Another swoosh and the switch landed at the top of her thighs. It cut more than the others and she screeched.
The release of sound helped her cope. The next struck higher up, right on the firmest part of her buttocks. “Ow!” Looking over her shoulder, she saw the captain give a small nod of approval. What was his game? His face set firm in purpose had an appeal about it. A handsome stern expression, which caused butterflies in her belly and her legs to press together. These were extraordinary sensations she hadn’t experienced before now.
She hollered, begged and shrieked. By the time he had landed two dozen, she fully appreciated the need to make a fuss.
The captain tossed the switch on to the table. “Done.”
Hester wiped away a few tears. Easing herself up gradually. Her roasted bottom blazed as she moved and the heat kept building. She hugged her arms about her.
“Co-operate and this winter will pass quickly for you,” he said, without looking at her.
“Yes, captain,” she muttered. “I’m sorry I lied. I won’t let anyone else take the blame for my actions from now on.”
Captain Hasard slowly turned on his toes. “Your actions?” His eyebrows raised.
Hester bit on her lip. She hadn’t meant to be so brazen. “I… I… meant nothing.”
“I see,” he said slowly. He cleared his throat. “You do realise that poisoning the well meant your own water supply would have been tainted?”
Hester cowered slightly, embarrassed at her own stupidity. Then she remembered where she played as a child. “There is a stream on the other side of the garden. Spring water. It used to be the water supply before the well was dug out.
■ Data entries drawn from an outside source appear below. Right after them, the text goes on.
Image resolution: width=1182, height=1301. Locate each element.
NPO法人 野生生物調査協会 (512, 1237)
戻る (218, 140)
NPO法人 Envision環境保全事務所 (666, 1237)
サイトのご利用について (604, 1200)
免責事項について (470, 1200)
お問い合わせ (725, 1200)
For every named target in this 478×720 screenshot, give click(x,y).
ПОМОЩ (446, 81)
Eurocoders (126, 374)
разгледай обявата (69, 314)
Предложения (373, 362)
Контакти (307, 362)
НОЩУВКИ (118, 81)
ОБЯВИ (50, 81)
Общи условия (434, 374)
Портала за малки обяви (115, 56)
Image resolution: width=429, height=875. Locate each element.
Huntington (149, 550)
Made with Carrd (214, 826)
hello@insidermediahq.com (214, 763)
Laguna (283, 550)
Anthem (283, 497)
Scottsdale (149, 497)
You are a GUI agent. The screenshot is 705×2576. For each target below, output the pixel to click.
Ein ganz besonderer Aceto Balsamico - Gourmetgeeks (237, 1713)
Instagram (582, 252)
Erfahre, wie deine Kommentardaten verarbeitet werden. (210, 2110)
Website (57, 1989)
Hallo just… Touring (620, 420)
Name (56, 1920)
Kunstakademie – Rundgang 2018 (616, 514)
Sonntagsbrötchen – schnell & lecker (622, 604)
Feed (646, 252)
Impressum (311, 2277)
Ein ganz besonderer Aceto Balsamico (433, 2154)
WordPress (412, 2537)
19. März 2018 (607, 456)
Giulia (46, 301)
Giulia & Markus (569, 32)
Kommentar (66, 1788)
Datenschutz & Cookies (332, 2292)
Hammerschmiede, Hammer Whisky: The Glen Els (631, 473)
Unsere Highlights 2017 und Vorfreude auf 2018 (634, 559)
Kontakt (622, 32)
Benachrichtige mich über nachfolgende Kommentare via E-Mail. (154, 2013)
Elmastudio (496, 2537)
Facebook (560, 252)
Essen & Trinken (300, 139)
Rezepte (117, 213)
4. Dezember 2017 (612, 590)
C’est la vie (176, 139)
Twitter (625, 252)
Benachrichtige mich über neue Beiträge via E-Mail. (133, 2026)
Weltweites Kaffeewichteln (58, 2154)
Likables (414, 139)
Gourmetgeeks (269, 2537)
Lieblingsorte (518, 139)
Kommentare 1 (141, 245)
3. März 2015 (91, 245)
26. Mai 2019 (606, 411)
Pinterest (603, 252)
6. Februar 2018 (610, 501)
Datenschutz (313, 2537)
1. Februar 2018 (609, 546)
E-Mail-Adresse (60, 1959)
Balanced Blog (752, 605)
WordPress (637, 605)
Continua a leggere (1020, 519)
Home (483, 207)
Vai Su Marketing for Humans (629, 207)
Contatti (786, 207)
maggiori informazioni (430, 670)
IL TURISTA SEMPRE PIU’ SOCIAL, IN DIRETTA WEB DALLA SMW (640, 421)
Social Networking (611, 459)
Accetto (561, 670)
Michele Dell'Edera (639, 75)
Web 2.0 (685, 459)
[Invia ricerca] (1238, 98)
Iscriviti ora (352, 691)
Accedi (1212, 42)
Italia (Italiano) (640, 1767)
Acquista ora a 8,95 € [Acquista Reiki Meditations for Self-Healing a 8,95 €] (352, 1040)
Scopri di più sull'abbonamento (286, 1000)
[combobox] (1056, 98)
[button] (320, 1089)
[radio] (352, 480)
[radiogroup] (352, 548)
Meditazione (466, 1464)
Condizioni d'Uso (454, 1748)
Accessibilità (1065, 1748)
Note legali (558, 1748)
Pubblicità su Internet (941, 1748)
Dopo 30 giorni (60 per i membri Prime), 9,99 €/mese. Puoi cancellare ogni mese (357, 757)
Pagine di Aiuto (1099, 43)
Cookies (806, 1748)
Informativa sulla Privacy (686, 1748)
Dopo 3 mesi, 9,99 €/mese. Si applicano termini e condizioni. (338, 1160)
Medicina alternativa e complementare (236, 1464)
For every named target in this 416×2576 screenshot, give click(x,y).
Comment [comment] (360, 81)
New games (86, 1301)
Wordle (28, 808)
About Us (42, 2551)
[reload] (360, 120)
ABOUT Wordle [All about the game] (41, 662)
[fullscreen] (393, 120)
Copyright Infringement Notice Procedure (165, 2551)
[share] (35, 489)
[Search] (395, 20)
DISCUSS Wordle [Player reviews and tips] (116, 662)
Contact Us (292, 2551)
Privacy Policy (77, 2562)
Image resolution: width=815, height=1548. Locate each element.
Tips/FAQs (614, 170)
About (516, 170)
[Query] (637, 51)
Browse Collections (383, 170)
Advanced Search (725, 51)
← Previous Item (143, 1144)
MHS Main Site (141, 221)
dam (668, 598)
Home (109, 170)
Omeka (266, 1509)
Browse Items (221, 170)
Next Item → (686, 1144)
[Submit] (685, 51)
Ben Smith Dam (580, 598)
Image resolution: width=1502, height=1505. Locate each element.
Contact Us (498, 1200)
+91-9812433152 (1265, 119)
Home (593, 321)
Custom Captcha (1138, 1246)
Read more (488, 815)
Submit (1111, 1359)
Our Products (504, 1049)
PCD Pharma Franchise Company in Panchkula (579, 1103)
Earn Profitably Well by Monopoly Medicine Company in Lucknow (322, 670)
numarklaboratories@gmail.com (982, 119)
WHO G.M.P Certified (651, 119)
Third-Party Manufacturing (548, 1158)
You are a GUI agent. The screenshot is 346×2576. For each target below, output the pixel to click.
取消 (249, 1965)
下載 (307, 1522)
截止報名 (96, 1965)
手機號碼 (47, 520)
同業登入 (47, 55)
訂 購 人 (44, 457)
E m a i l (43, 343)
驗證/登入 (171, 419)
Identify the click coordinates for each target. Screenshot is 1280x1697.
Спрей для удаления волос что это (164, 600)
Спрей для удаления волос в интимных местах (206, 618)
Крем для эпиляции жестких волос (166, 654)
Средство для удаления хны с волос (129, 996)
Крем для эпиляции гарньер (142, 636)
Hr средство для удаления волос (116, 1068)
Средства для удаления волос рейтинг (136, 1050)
So… we would have been fine.”
The captain chuckled. “You’ve only just thought of that, haven’t you? These intended actions of yours better be thought through or else there will be consequences. Go to your chambers and apply a cold compress to your skin.”
Hester bobbed a small curtsey and with as much grace as she could muster, walked out of the room.
Lying on the bed, she let Miriam dap a cloth on her bare cheeks. She felt no embarrassment at showing her bottom to the maid. She was past caring.
“Could have been worse,” said Miriam.
“Worse?” Hester winced.
“He hasn’t cut you. According to Matthew, the lieutenant, the captain was being kind to you. You made a racket though. We thought he had taken your skin right off!”
Hester smiled, her lips buried in the feather pillow out of sight of Miriam. “I’m not good with pain. Quite a coward.”
“You’ve paid the price. We’re all very grateful for your sacrifice, especially Mary. She is beside herself about Hodge. Gave the boy a right telling off.”
Hester lost her smile. They didn’t know the truth that Hodge wasn’t the sole culprit. She sighed. She couldn’t tell them. How could she? She hoped Captain Hasard would keep quiet about her involvement.
Miriam lowered her skirts and Hester curled up on her side, staring out of the window at the grey skies. For some strange reason, she trusted the captain. Under his harsh exterior, he seemed to be a decent man. She wished he wasn’t the enemy, because then she would have the freedom to know him better.